EXTRACT
· · · · · · ·
Mr. DEPUTY-SPEAKER (Mr. Whitley)

Except in the last part of his speech the hon. Member travelled a long way beyond the Amendment before the House. The question is whether the words left in this Clause by the Committee shall stand or the words proposed by the right hon. Gentleman be substituted? The other Debate should arise on the Third Reading.

Major NEWMAN

I hope I may be within the limits allowed for debate in referring to the position of certificated teachers in Poor Law schools. The question has been raised as to whether these teachers will come under this Act. I have had a couple of letters asking me as to what their position is now under the Act when they had been, though not now, certificated teachers in Poor Law schools. One correspondent wrote to me as follows: I was a certificated assistant-master in the North Surrey District Schools from April, 1892, to November, 1895. Will you please tell me exactly how I stand with regard to the superannuation benefits for those years of service? Will those years count as recorded service under the above-mentioned new scheme and, if not, shall I lose all superannuation benefits for those years or can I claim anything under the Poor Law scheme? To that the National Union of Teachers replied: The service referred to would hardly qualify for a pension under the Poor Law scheme because it consisted of little more than three years. Nor will those years count under the provision 'for teachers in other schools' embodied in the new superannuation scheme unless you have been unable to make up the minimum number of years of service. I would ask the right hon. Gentleman exactly what is the position of these teachers. It is perfectly obvious that if they are excluded that an Amendment ought to be moved to bring them in. It may be they are in already, and therefore I will not move an Amendment. If the right hon. Gentleman gives me no assurance that these particular gentlemen will benefit under this Bill, and if I am told that those years of service are to be excluded, I should like to move an Amendment.

Mr. DEPUTY-SPEAKER

This question does not arise on the present Amendment, and the extension supported by the hon. Member could not be moved on the Report stage.
· · · · · · ·
THE DATA
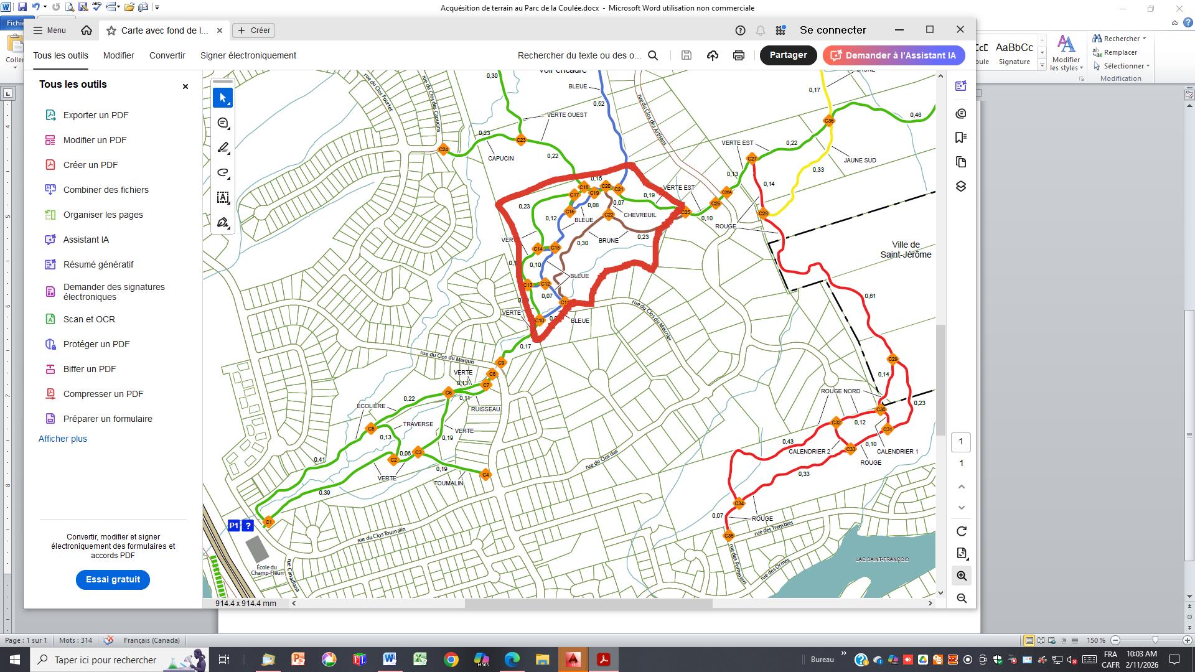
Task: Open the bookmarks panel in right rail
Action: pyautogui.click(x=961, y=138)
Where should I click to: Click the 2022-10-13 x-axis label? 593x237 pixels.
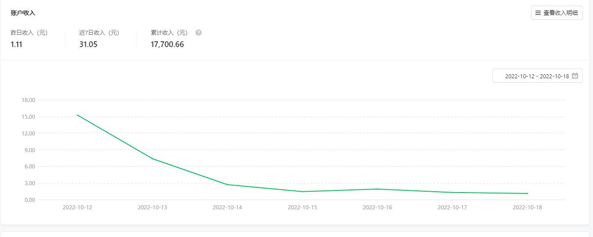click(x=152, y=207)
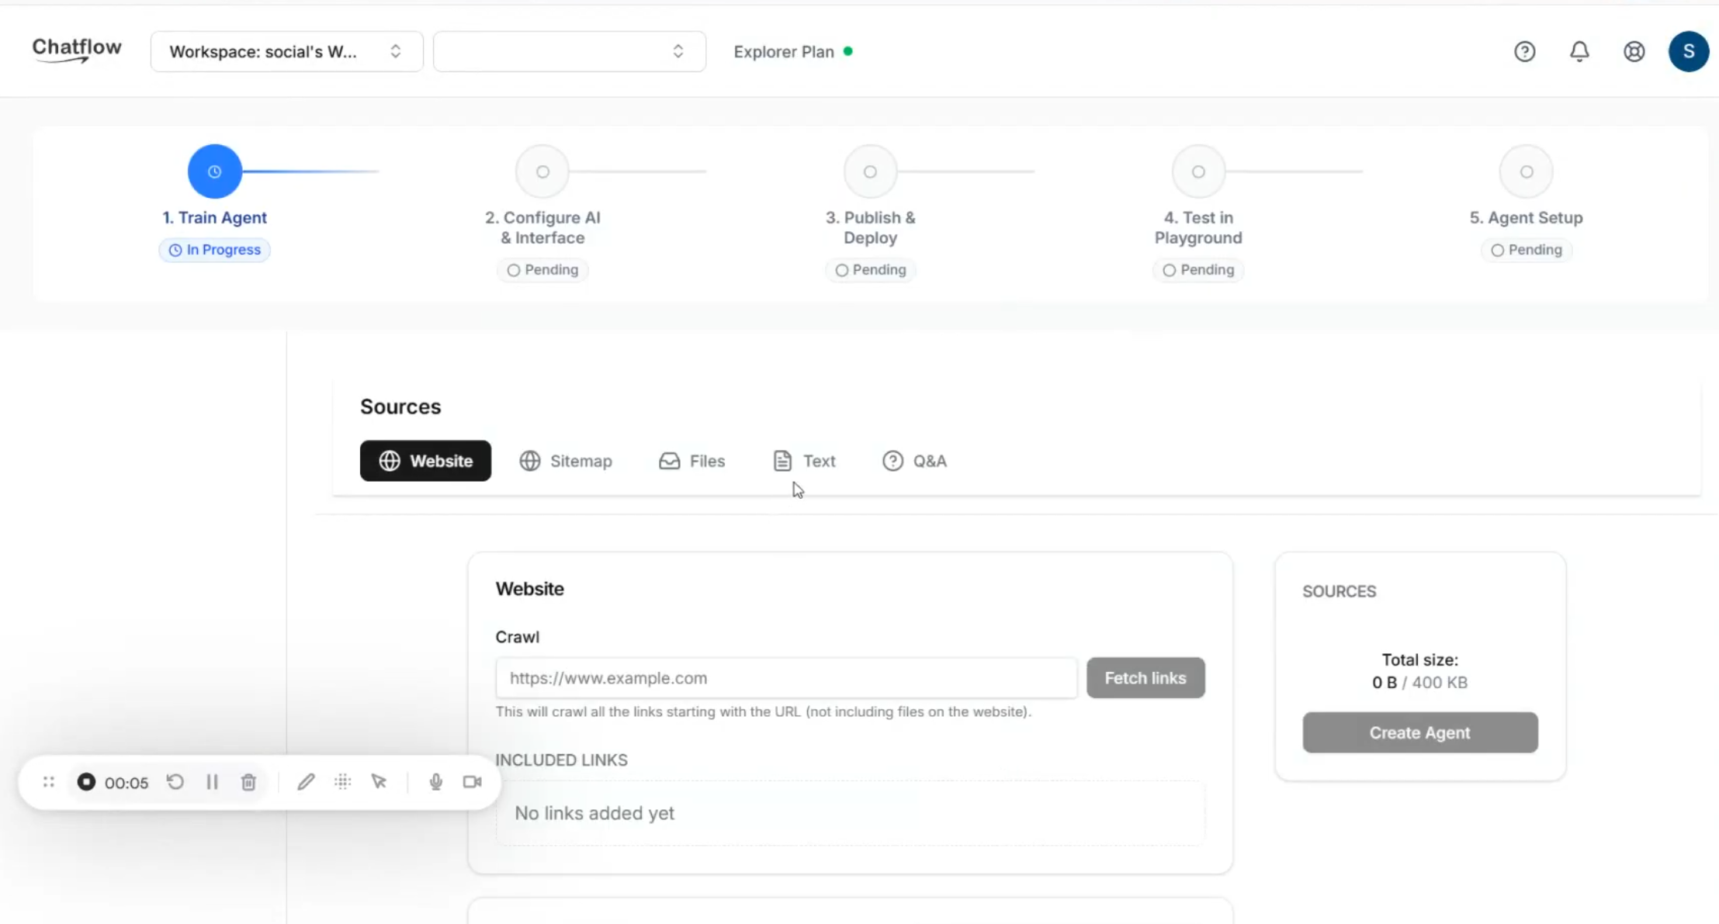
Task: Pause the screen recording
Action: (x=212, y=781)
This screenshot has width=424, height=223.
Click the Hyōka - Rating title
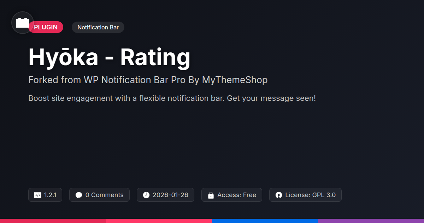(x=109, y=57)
· · · · · · ·
TASKS FOR THIS EXERCISE
1 – Can you reproduce the rows, everything from the line containing "Where should I" down to the last row, with both ends included and the pictures left out?
2 – Could you pick up the parliamentary debate on teachers' superannuation and carry it on past its final sentence?

ANSWERS TO THE EXERCISE
1 –
Where should I click to: Click the 2022-10-13 x-axis label? 593x237 pixels.
click(x=152, y=207)
Task: Pause the screen recording
Action: (x=212, y=781)
This screenshot has width=424, height=223.
Click the Hyōka - Rating title
(x=109, y=57)

2 –
Mr. DENNISS

I saw in the "Times" to-day that at a meeting of teachers they calculated that 15,000 new teachers would be required under the new Education Act. How many years it would take to get that number of teachers I do not know, but at all events the mere fact that those people are to have pensions must have a very great effect upon private schools, or any schools that do not come under this pension and superannuation scheme. What right has the Minister for Education or the Government to pick out one class of teacher and one class of officially conducted school, like the board schools in this country, and give them a system of pensions non-contributory, which must do a great deal of harm to and cripple very largely an enormous number of teachers in this country, when we are told that so enormous a number of teachers are to be added to those now engaged in those national board schools, with the result that other schools must be depleted? There is only one cure for this matter, and that is to treat all teachers on the same basis and not to exclude those in schools which are carried on for private profit, as this Amendment docs. No person ought to be allowed to be a teacher in this country unless he is efficient. If he is an efficient teacher, registered as such, and a member of the recognised teaching profession and has spent years of his life teaching in an efficient school, then he should be, entitled to a pension just as much as those who are engaged in teaching in board schools. Why the right hon. Gentleman has selected just those few I cannot understand. This Bill does not include all people connected with education. There was a good deal of controversy in Committee about the exclusion of inspectors, directors, and others, who were just as much a part of the system of education in this country as the teacher. I do not wish to go into that subject further than to say that every clerk in the Board of Education, and every higher official in the Board, has a pension. The right hon. Gentleman himself—I hope he will never want it—can have one if he pleases. [An HON. MEMBER: "No, no"!] Yes, if he pleases.

Mr. ROCH

There is only a limited number.

Mr. DENNISS

I think I am right. Those officers have pensions, and this scheme does not provide to carry the thing out as it should. It does not include teachers in any schools except the board schools, and does not include administrative officials connected with the Board. In my opinion the scheme is a patchwork one, incomplete and founded on a wrong principle. I think it should be made universal by having the teaching profession in it with its inspectors and directors and other officials, and thus have one homogeneous scheme. It is now designed on a vicious principle, and I only accept it because teachers in this country have been hitherto so neglected and badly paid and with very poor pensions, that one accepts it because it is a move in the direction of justice for the teacher. But in principle it is absolutely illogical and wrong.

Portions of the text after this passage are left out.